START INPUT RECORDS

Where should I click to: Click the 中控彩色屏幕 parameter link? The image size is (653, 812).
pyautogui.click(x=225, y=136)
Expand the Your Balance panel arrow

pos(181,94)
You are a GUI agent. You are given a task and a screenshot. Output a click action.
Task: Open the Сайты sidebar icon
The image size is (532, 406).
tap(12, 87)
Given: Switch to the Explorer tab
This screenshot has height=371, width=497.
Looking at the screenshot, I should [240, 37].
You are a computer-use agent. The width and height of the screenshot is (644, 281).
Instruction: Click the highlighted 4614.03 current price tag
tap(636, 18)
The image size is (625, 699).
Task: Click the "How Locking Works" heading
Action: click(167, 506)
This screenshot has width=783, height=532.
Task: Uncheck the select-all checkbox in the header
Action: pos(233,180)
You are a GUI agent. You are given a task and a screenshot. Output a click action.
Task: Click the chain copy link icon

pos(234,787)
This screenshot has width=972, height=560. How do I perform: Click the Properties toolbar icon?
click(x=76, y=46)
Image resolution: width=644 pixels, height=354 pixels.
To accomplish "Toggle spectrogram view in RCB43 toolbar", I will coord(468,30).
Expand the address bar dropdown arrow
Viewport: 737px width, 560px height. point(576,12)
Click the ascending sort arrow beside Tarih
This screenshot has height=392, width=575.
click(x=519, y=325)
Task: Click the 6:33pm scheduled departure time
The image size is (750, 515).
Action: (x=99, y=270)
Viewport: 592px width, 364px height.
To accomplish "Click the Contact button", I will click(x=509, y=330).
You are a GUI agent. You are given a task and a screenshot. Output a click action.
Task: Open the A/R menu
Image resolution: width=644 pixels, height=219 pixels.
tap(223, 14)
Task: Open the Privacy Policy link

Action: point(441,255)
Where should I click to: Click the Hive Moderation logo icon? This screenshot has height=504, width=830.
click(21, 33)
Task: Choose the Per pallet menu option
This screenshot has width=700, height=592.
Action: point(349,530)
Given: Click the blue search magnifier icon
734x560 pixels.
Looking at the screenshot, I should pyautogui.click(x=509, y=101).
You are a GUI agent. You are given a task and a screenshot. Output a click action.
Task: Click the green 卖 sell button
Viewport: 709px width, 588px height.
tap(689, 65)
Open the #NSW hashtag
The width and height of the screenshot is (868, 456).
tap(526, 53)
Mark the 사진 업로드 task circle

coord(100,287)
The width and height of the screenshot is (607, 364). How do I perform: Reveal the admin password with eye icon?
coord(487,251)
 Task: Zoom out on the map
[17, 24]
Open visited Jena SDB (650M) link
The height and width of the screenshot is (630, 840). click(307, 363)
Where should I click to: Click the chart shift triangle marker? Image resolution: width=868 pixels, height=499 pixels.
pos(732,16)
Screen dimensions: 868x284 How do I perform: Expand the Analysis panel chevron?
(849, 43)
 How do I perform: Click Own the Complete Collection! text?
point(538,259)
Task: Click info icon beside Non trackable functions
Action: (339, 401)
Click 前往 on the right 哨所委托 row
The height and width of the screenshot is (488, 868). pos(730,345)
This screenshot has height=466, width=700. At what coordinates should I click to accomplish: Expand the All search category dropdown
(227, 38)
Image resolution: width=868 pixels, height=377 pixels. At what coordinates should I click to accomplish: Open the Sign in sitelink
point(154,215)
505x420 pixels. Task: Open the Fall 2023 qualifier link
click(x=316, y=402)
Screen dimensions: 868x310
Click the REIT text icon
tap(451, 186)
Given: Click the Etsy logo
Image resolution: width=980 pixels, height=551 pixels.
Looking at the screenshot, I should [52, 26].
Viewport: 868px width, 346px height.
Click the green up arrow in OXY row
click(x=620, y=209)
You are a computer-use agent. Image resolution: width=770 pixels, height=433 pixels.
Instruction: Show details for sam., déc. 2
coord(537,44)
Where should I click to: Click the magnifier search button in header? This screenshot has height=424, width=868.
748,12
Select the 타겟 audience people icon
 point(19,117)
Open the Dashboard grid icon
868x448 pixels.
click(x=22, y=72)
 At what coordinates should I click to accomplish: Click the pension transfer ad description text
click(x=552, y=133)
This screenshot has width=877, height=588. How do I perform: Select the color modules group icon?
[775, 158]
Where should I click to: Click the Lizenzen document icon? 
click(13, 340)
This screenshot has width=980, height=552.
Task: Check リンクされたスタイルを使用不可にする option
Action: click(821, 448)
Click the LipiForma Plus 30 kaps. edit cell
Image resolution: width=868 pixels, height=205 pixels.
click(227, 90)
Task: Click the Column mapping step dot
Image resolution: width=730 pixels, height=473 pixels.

END INPUT RECORDS

Restate word for word only the lines running from the beginning of the data to the line holding "You are a computer-use agent. The", both included.

Where should I click to: Click the 中控彩色屏幕 parameter link? The image size is (653, 812).
pyautogui.click(x=225, y=136)
Expand the Your Balance panel arrow

pos(181,94)
You are a GUI agent. You are given a task and a screenshot. Output a click action.
Task: Open the Сайты sidebar icon
The image size is (532, 406).
tap(12, 87)
Given: Switch to the Explorer tab
This screenshot has height=371, width=497.
Looking at the screenshot, I should [240, 37].
You are a computer-use agent. The width and height of the screenshot is (644, 281).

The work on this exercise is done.